In the second half of our podcast
(22:34, 20.6 MB), Bill and I talk about the debate over special issues
at the business meeting between Joachim van zur Gathen,
editor-in-chief of Computational
Complexity (a Springer journal that serves as the current home of
the conference's special issue) and László Babai,
editor-in-chief of Theory of
Computing (an open-access electronic journal). Watch this space
for the results of the vote taken after the debate.
Bill and I also
talk about Richard Beigel's report on the not-too-bad state of theory
funding.
An important warning: Regular theory proposals will have a fall
deadine, well before the deadlines over the previous few years.
Evan Golub set up a Flickr group for
pictures from the conference and uploaded some he took from the
business meeting.
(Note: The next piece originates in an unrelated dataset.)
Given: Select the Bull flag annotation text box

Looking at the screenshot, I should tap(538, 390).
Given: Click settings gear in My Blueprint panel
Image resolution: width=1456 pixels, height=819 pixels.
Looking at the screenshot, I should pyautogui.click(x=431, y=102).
Feel free to upload your own pictures from the
conference.
I really enjoyed the conference for several reasons. For the first
time since 1995 I didn't attend the conference steering committee
dinner or have any other major responsibilities. I did serve on the PC
and hosted the first session, but pretty much I could just relax and
enjoy this meeting. Also for the first time since Amherst in 2004 we
had the conference by ourselves on an American college campus allowing a
very relaxed atmosphere. I really had a chance to talk over some neat
research problems and catch up with old friends including a very large
presence of former Chicago students. No new theorems for me this week
but plenty of neat problems to think about.
For those of us who cannot listen to podcasts (yes, there are some of us --- if you must know, I am traveling the next 3 weeks with no easy way to listen), can you summarize the topic of the debate over special issues?
Any mention from Beigel of when NSF proposal writers would be notified of the outcome? 36/90 sounds like a pretty precise number, so I guess in principle he knows the outcomes. It would be nice have this info passed along ASAP.